12 Scams of Christmas: Phony coupons

“These phony coupons can look really good,” said Steve Weisman, who is the author of Identity Theft Alert and Bentley University professor. (WJAR)

When you're buying gifts for your brother, and your mother, and your brother's sister-in-law's mother, it can get expensive.

But you don't want to let your quest for savings cloud your judgement.

Scammers know you’re looking for deals.

Phony coupons are NBC 10’s third scam of Christmas.

“These phony coupons can look really good,” said Steve Weisman, who is the author of Identity Theft Alert and Bentley University professor.

Weisman said fake coupon scams often start on sites like Facebook. Somebody shares a link to unbelievable savings, like “50% off your entire Amazon order.”

You click the link, and not only is there no deal, but now your computer is infected with malware.

Or the scammers take a different approach: you click the link, and get baited into sharing sensitive information.

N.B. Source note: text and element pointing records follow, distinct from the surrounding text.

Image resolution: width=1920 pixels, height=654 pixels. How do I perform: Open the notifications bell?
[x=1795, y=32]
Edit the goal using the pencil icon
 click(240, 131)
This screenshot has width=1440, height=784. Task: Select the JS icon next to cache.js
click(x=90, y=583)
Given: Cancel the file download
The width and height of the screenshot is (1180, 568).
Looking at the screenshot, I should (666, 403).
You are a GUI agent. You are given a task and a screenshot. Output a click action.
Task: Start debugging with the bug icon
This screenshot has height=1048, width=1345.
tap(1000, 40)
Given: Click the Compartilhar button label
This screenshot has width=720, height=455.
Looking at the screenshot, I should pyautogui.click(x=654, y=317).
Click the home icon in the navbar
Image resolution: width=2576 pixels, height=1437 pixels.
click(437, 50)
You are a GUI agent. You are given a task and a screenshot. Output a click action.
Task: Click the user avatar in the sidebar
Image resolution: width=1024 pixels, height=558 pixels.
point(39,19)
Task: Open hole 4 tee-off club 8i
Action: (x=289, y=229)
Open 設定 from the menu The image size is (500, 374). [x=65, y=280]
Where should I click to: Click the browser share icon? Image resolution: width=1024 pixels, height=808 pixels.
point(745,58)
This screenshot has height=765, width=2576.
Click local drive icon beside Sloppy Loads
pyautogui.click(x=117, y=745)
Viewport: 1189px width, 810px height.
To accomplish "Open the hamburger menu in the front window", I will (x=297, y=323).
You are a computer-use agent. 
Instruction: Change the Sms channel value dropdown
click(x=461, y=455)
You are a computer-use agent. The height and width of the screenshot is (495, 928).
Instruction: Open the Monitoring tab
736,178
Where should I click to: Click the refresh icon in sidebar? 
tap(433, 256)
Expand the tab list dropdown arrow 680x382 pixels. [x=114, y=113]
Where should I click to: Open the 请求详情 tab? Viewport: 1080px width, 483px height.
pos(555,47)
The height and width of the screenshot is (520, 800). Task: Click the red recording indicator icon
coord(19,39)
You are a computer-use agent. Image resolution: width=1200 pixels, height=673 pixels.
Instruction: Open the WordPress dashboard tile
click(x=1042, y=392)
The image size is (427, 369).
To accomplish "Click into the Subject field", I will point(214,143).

“You're going to click on it, and in order to get the coupon, you need to register, and suddenly they need your credit card, or your social security number, or personal information,” warned Weisman.

If you're questioning whether a deal is legit, before you click, Weisman said go straight to the source.

“Any legitimate coupon for a company will be on their website,” he said.

Weisman said it’s also important to keep your antivirus software up-to-date.